« Siriusly », si par hasard un gus lit les lignes que j’écris, il n’aura aucun mal à deviner que si j’ai vu ces jours-ci ce film hongrois de ce temps-là, réalisé bien des années avant Jancso et Marta Meszaros, ce n’est pas au complexe multisalles de ma ville de province, mais sur la télé de mon salon grâce à la plateforme de la chaîne Arte.
Mais ce gus aura sans doute plus de mal à deviner pourquoi j’ai voulu voir Sirius. Réponse : le visage de l’actrice principale coupé en deux et de telle sorte qu’on n’en voit que le bas, et les lèvres surtout.
Plus (ou moins) « siriusly », c’est un film de 1942 où un homme de 1942 remonte le temps mais sans qu’on fasse dedans la moindre allusion à ce qui passe autour de son pays en…1942. On y chante et on y danse comme sur le pont d’Avignon. Rien de tel pour oublier ce qui passe en Pologne et ailleurs en Europe au même instant.
Le message pourrait être « à défaut de tomber amoureux d’une personne de votre temps et de chez vous, il vaut bien mieux tomber dans le même sentiment pour une qui soit de n’importe où mais surtout pas d’un autre temps ».

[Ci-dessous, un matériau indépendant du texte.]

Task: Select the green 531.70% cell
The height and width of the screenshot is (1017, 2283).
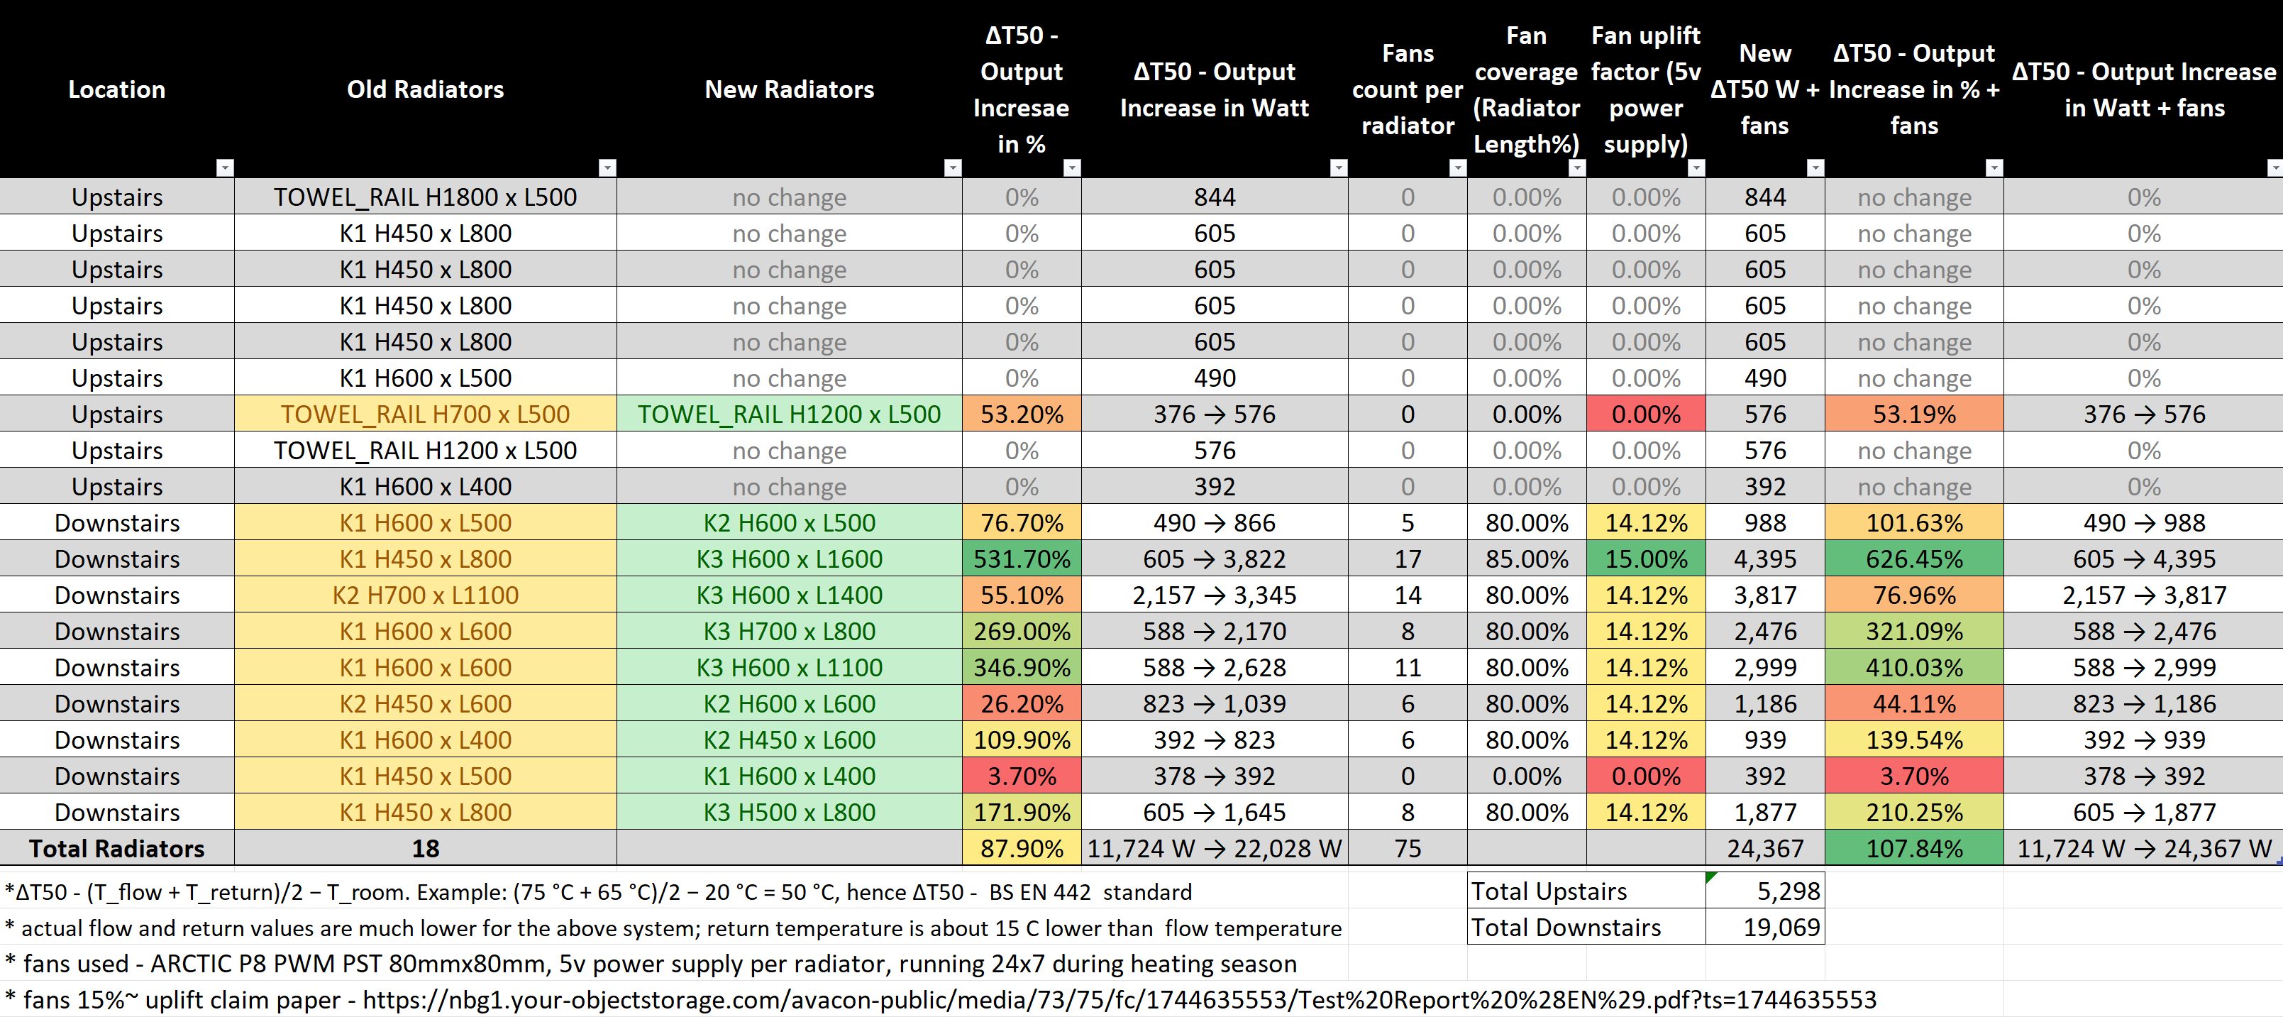Action: 1021,559
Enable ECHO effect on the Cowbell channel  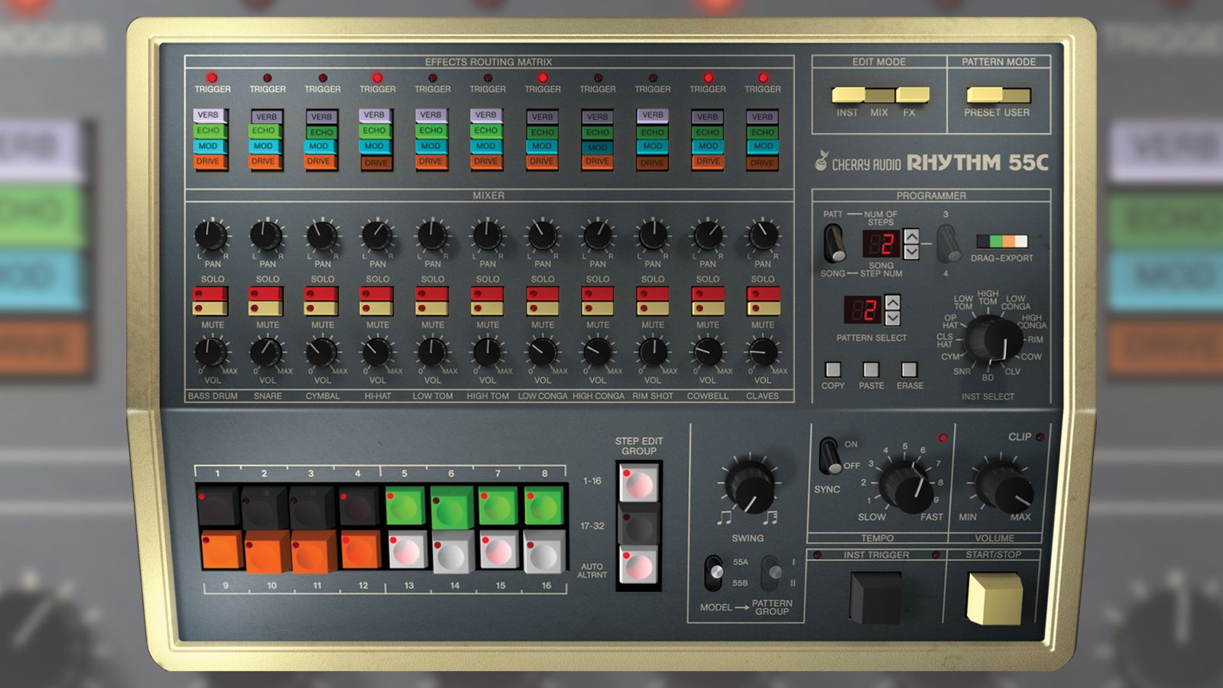707,131
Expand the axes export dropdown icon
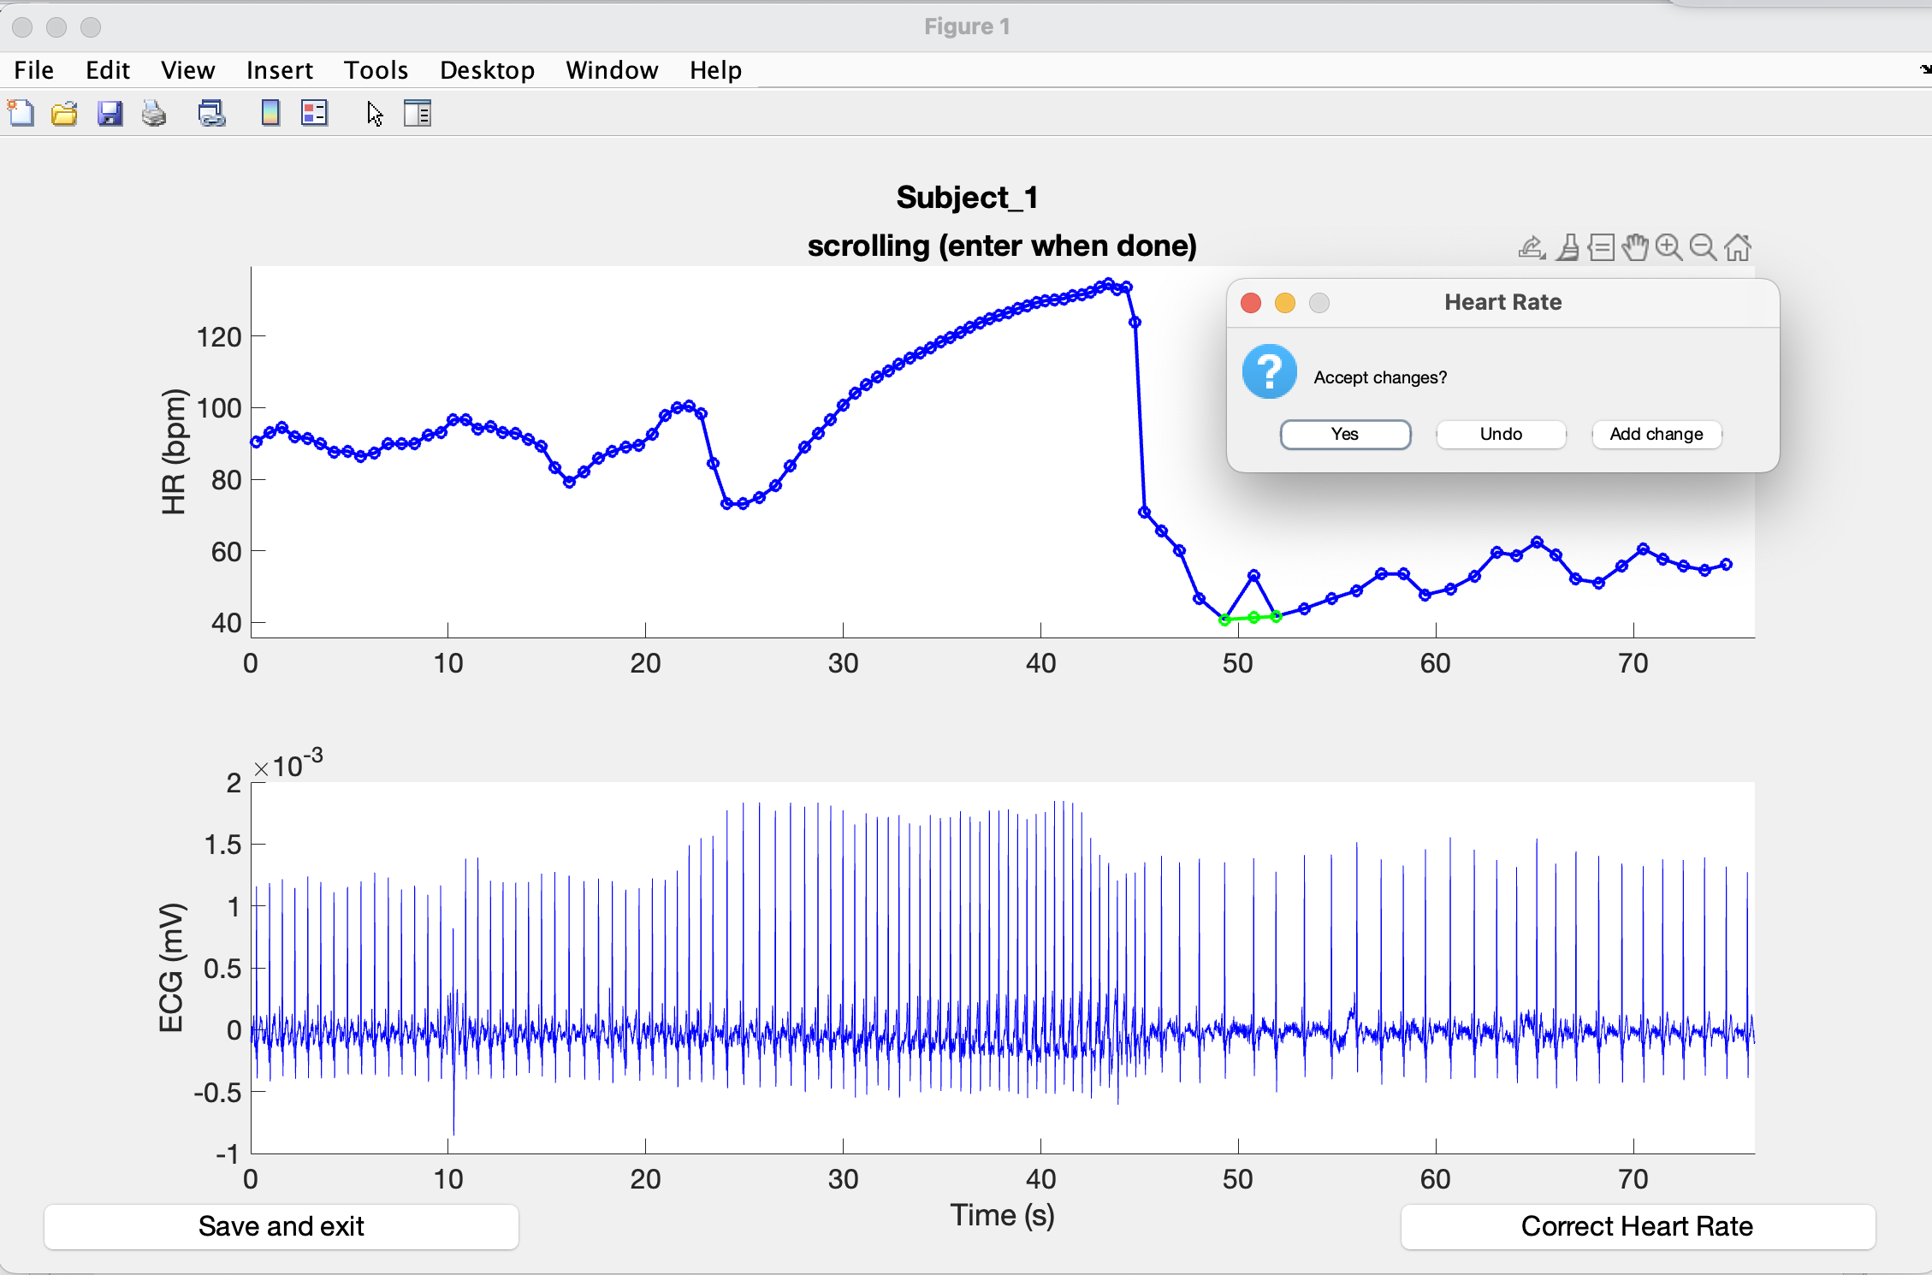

Le contenu ? Une « curiosité » comme on dit, en d’autres mots, l’équivalent de « c’est original » quand on n’aime pas le plat mitonné par l’hôtesse et qu’on se sent obligé de lui dire quelque chose et qu’on ne veut pas la blesser.
Tout ça pour dire que je n’aime pas ? Disons plutôt que je ne peux pas dire que j’aime alors que je peux dire que j’aime le visage de l’actrice principale.
p.s. À propos de Hongrie, Godard, quand il était jeune et avait de l’humour, aurait pu faire dire à Bébel ou à Jean-Pierre Léaud : « Monsieur et madame Ongrois Dans Ma Cuisine ont un fils. Et tu sais comment il s’appelle ? Gédéon. Parce que… » Je ne vous dis pas la fin. Je n’aime pas « spoiler. Spoiler, c’est laid.